### [Description of the task]
Find the line in the entries below that contains "June 2024 (832, 1437)". Repeat it exactly, and every line after it through the line that contains "Generatore di codici QR (602, 2048)".

── Task data

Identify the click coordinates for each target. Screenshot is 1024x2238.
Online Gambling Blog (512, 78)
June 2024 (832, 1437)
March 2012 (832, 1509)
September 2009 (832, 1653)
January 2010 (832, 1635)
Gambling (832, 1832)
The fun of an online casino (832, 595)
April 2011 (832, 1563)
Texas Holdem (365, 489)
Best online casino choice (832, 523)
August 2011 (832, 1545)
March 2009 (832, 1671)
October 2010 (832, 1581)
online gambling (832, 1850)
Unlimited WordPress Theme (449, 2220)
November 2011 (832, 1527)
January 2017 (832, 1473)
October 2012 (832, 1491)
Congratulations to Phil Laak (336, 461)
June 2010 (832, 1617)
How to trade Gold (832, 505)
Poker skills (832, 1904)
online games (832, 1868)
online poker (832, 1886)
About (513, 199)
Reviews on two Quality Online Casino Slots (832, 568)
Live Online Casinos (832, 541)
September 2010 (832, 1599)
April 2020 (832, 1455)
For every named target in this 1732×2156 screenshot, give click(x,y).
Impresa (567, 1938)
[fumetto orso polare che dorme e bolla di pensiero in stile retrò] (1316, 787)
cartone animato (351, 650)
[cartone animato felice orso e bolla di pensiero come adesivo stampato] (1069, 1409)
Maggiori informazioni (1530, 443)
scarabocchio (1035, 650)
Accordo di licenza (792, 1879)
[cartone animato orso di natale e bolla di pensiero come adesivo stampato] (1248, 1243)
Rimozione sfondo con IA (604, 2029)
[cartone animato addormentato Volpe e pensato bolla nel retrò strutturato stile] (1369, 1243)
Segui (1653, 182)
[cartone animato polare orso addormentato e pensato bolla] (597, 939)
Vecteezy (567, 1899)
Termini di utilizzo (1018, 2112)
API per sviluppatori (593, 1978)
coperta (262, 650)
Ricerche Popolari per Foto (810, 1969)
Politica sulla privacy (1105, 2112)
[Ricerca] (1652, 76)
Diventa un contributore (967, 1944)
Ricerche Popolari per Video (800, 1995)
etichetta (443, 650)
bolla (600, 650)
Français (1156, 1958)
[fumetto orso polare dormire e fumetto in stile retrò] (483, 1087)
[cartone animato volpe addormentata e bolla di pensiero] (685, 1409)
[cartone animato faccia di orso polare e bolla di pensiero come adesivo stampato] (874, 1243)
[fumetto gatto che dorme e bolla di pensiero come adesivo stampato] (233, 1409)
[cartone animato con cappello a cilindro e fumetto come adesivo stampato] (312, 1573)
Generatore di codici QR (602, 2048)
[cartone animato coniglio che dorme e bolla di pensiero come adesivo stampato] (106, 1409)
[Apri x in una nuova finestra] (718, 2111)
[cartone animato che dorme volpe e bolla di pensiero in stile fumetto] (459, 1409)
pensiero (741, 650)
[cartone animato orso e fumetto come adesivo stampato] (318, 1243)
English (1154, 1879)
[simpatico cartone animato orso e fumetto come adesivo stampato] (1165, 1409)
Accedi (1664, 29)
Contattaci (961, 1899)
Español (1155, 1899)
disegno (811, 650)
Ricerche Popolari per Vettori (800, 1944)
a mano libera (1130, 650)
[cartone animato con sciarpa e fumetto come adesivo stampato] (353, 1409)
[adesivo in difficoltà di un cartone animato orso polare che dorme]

────

### [Reply to the task]
June 2024 (832, 1437)
March 2012 (832, 1509)
September 2009 (832, 1653)
January 2010 (832, 1635)
Gambling (832, 1832)
The fun of an online casino (832, 595)
April 2011 (832, 1563)
Texas Holdem (365, 489)
Best online casino choice (832, 523)
August 2011 (832, 1545)
March 2009 (832, 1671)
October 2010 (832, 1581)
online gambling (832, 1850)
Unlimited WordPress Theme (449, 2220)
November 2011 (832, 1527)
January 2017 (832, 1473)
October 2012 (832, 1491)
Congratulations to Phil Laak (336, 461)
June 2010 (832, 1617)
How to trade Gold (832, 505)
Poker skills (832, 1904)
online games (832, 1868)
online poker (832, 1886)
About (513, 199)
Reviews on two Quality Online Casino Slots (832, 568)
Live Online Casinos (832, 541)
September 2010 (832, 1599)
April 2020 (832, 1455)
For every named target in this 1732×2156 screenshot, give click(x,y).
Impresa (567, 1938)
[fumetto orso polare che dorme e bolla di pensiero in stile retrò] (1316, 787)
cartone animato (351, 650)
[cartone animato felice orso e bolla di pensiero come adesivo stampato] (1069, 1409)
Maggiori informazioni (1530, 443)
scarabocchio (1035, 650)
Accordo di licenza (792, 1879)
[cartone animato orso di natale e bolla di pensiero come adesivo stampato] (1248, 1243)
Rimozione sfondo con IA (604, 2029)
[cartone animato addormentato Volpe e pensato bolla nel retrò strutturato stile] (1369, 1243)
Segui (1653, 182)
[cartone animato polare orso addormentato e pensato bolla] (597, 939)
Vecteezy (567, 1899)
Termini di utilizzo (1018, 2112)
API per sviluppatori (593, 1978)
coperta (262, 650)
Ricerche Popolari per Foto (810, 1969)
Politica sulla privacy (1105, 2112)
[Ricerca] (1652, 76)
Diventa un contributore (967, 1944)
Ricerche Popolari per Video (800, 1995)
etichetta (443, 650)
bolla (600, 650)
Français (1156, 1958)
[fumetto orso polare dormire e fumetto in stile retrò] (483, 1087)
[cartone animato volpe addormentata e bolla di pensiero] (685, 1409)
[cartone animato faccia di orso polare e bolla di pensiero come adesivo stampato] (874, 1243)
[fumetto gatto che dorme e bolla di pensiero come adesivo stampato] (233, 1409)
[cartone animato con cappello a cilindro e fumetto come adesivo stampato] (312, 1573)
Generatore di codici QR (602, 2048)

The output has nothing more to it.